Видите ли, побег Пушкина был в некотором роде толстовским – просто он был радикальнее. Это был прямой побег в смерть. Он предполагал убежать в Михайловское, но оказалось, что сбежал в смерь. Я совершенно не исключаю для Пушкина такого исхода. У Толстого это было в «Отце Сергии», в «Хаджи-Мурате». Большой художник под конец жизни становится заложником своей репутации. Художник и заложник – это рифма очень неслучайная у Пастернака. Толстой так точно ощущал себя заложником, причем не только в семье, но и в секте. «Я не толстовец», – говорил он дочери Маше.
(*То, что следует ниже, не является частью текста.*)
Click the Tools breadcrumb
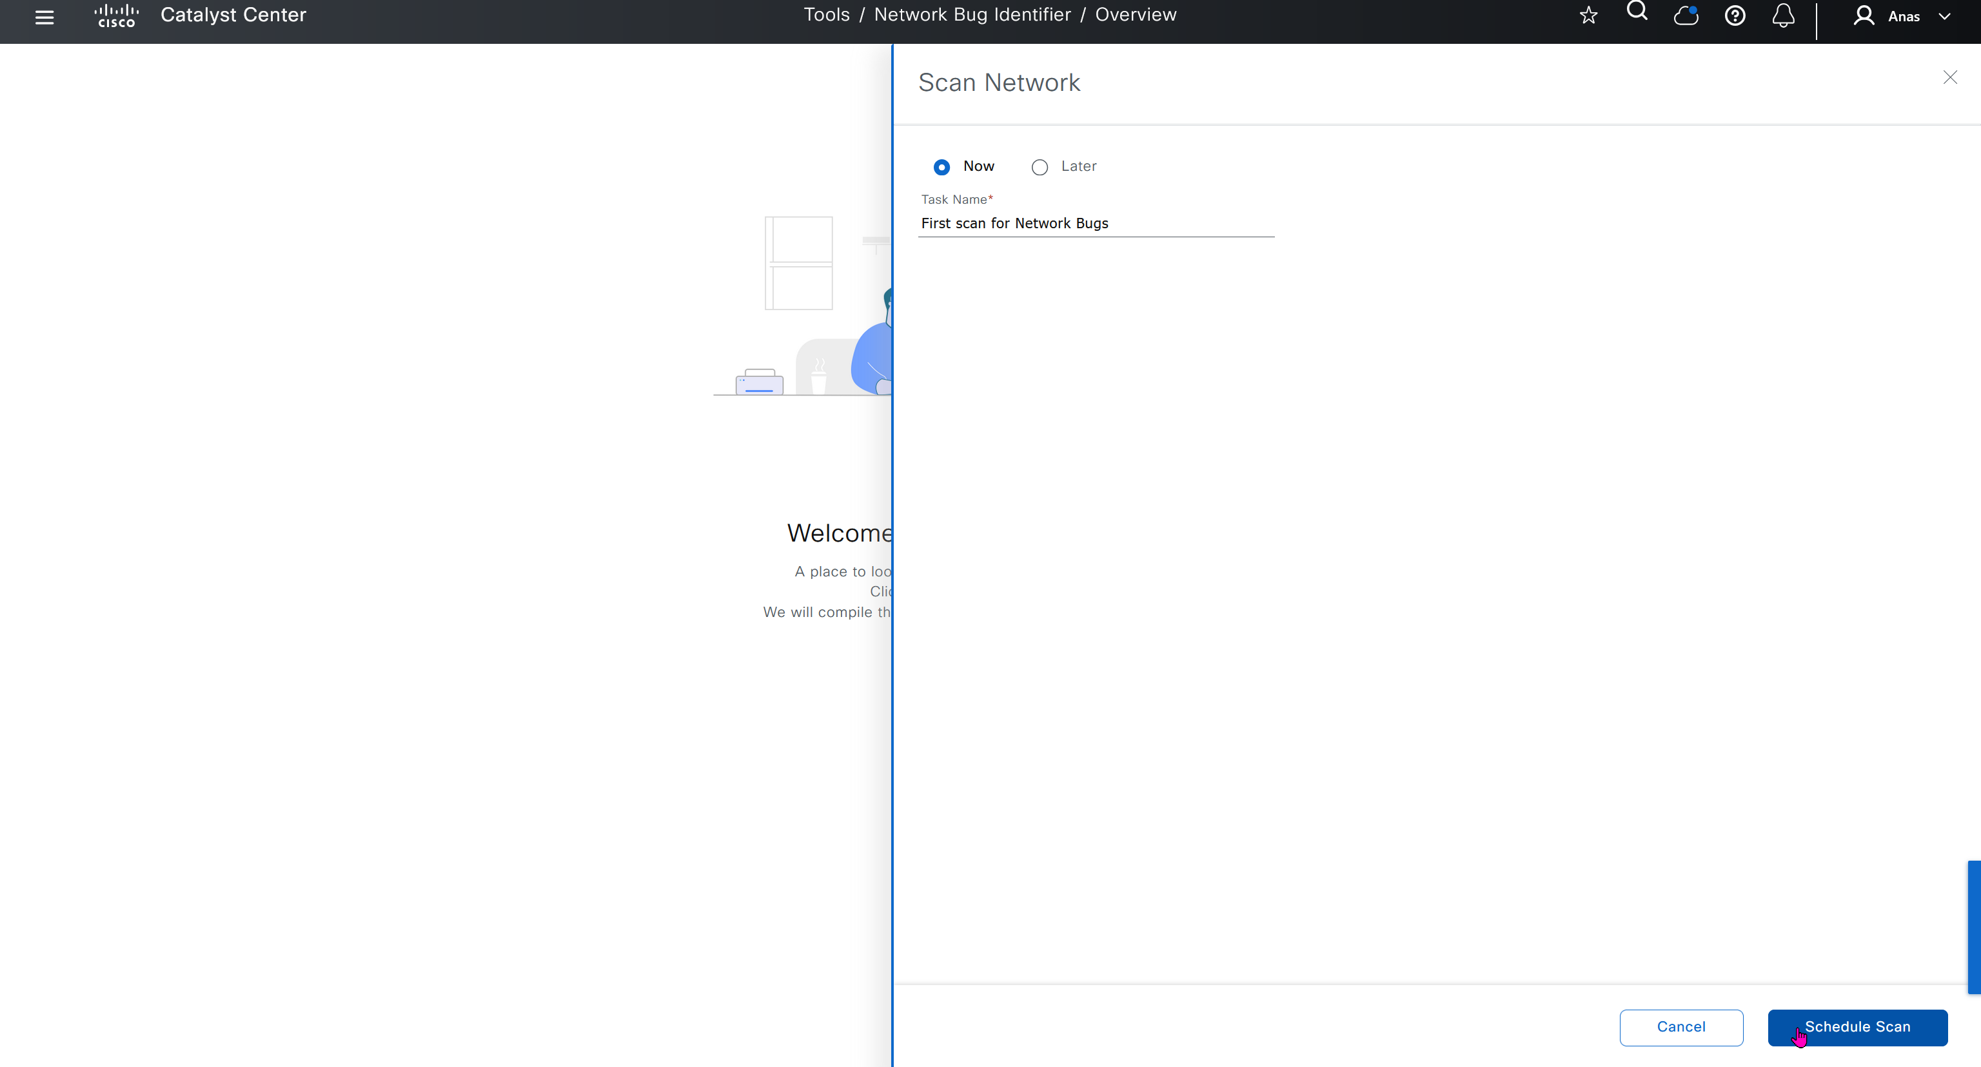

Конечно, здесь было его несогласие с учением, с апологетами; с тем, что апологеты этого учения продвигали в качестве учения. Оно его очень сильно преследовало в последние годы, дожимало. Я думаю, что любой создатель учения (не исключая Христа) испытывает нечто подобное.
С Пушкиным сложнее. Потому что Пушкин такой секты не создавал. А вот бегство Толстого – нормальный акт для большого художника и особенно для вероучителя. Это нормальный акт возвращения к себе. Те же мысли есть у Гумилева в «Молитве мастеров»:
Храни нас, Господи, от тех учеников,
Которые хотят, чтоб наш убогий гений
Кощунственно искал всё новых откровений.
Храни нас, Господи, от слишком последовательных последователей. Вот это, наверное, неизбежный путь сколько-нибудь значительного художника. В конце концов, Вознесение – это же тоже не в последнюю очередь акт победы. Я думаю, что бегство Толстого – это в значительной степени художественный акт последний.